Toute cette papeterie


Un amour impossible,


Au fond, ils savent tout de nous,


Ce que l’argent ne saurait acheter,


La tête à Onfray,


Lire et écrire avec un “e”,


Au commencement était le verbe,


ensuite vient l’orthographe,


“Ah bon.”


Nos enfants sont des poètes,


Par la fenêtre,


Notre vie, disent­ils


Entre les murs, Balzac,


Le harcèlement scolaire,


Dessus, bien lire et aimer lire

Michel Onfray, Cosmos,


Surplombé par De la pauvreté en Esprit,


Moi comme Rafik, “j’aimerais bien aller à l’école des femmes, ça doit être chaud”

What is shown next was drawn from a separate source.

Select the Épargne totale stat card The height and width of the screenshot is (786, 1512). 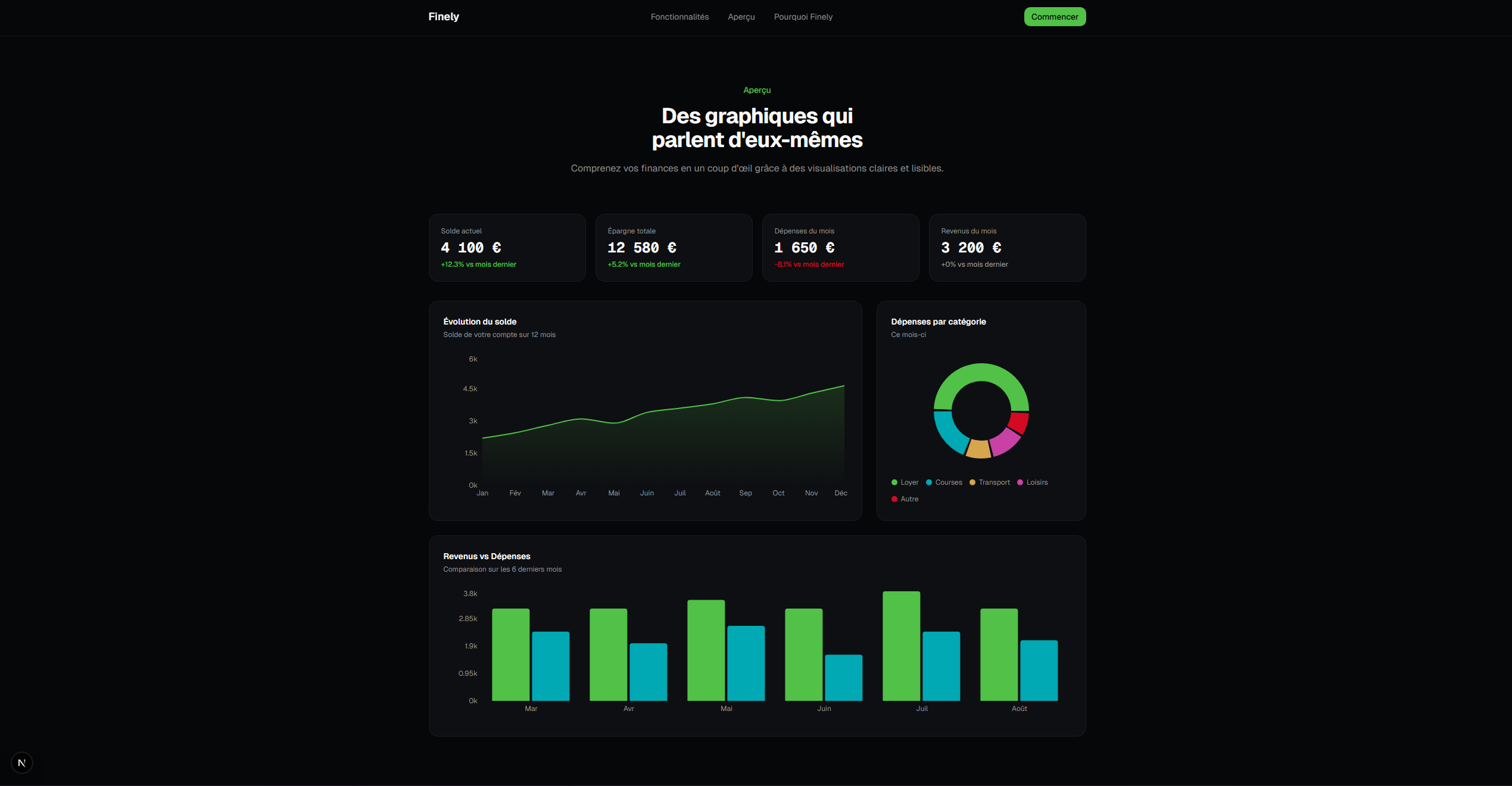[674, 248]
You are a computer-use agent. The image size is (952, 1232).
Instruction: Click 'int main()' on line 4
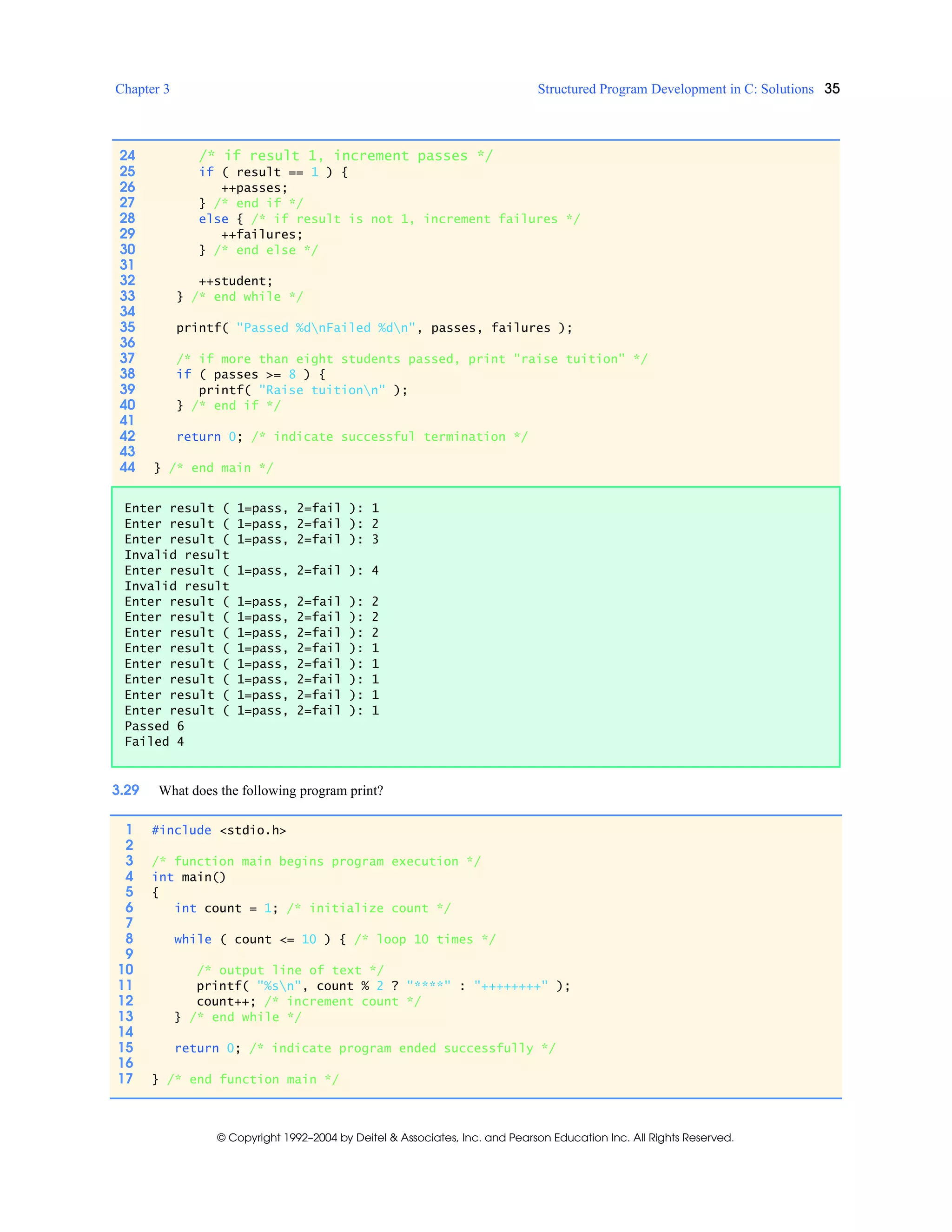point(188,877)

Pourquoi les hommes sont capables d’aller sur la lune


Et se perdre dans un parc?


Les questions cons,


Le subjectif de l’objectif,

J’ai essayé d’habiter poétiquement le monde,

Depuis l’invention de l’écriture,


Dis leur qu’ils ne sont que cadavres


Et quand l’image relit le texte,

Carnets, j’ai vidé le mien.


Ilham Duduch

 

Telle une aventurière entrant en terre inconnue,

Tu entres dans ce lieu mystérieux ;

Tu pousses ce portail majestueux d’un air très curieux,

Et te voici à la découverte de ce qui t’était encore méconnu.

 

Le parfum enivrant des livres secoue tes narines.

Tu regardes autour de toi, encore toute confuse.

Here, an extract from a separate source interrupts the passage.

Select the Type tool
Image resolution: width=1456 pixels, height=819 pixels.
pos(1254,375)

Tu ignores ce que tu fais là, mais c’est parce que tu n’as pas encore la science infuse.

 

Tu aperçois une petite horloge noire au fond de cette pièce mal éclairée.

Elle affiche midi et quart.

C’est bientôt l’heure de ton départ.

Attention tu n’as pas le temps d’errer !

 

Tu observes attentivement ce qui t’entoure,

Tu t’aperçois qu’au-dessus de chaque étagère est indiqué un sujet d’étude,

Sous lesquels tu peux voir une multitude de livres et ce tout autour.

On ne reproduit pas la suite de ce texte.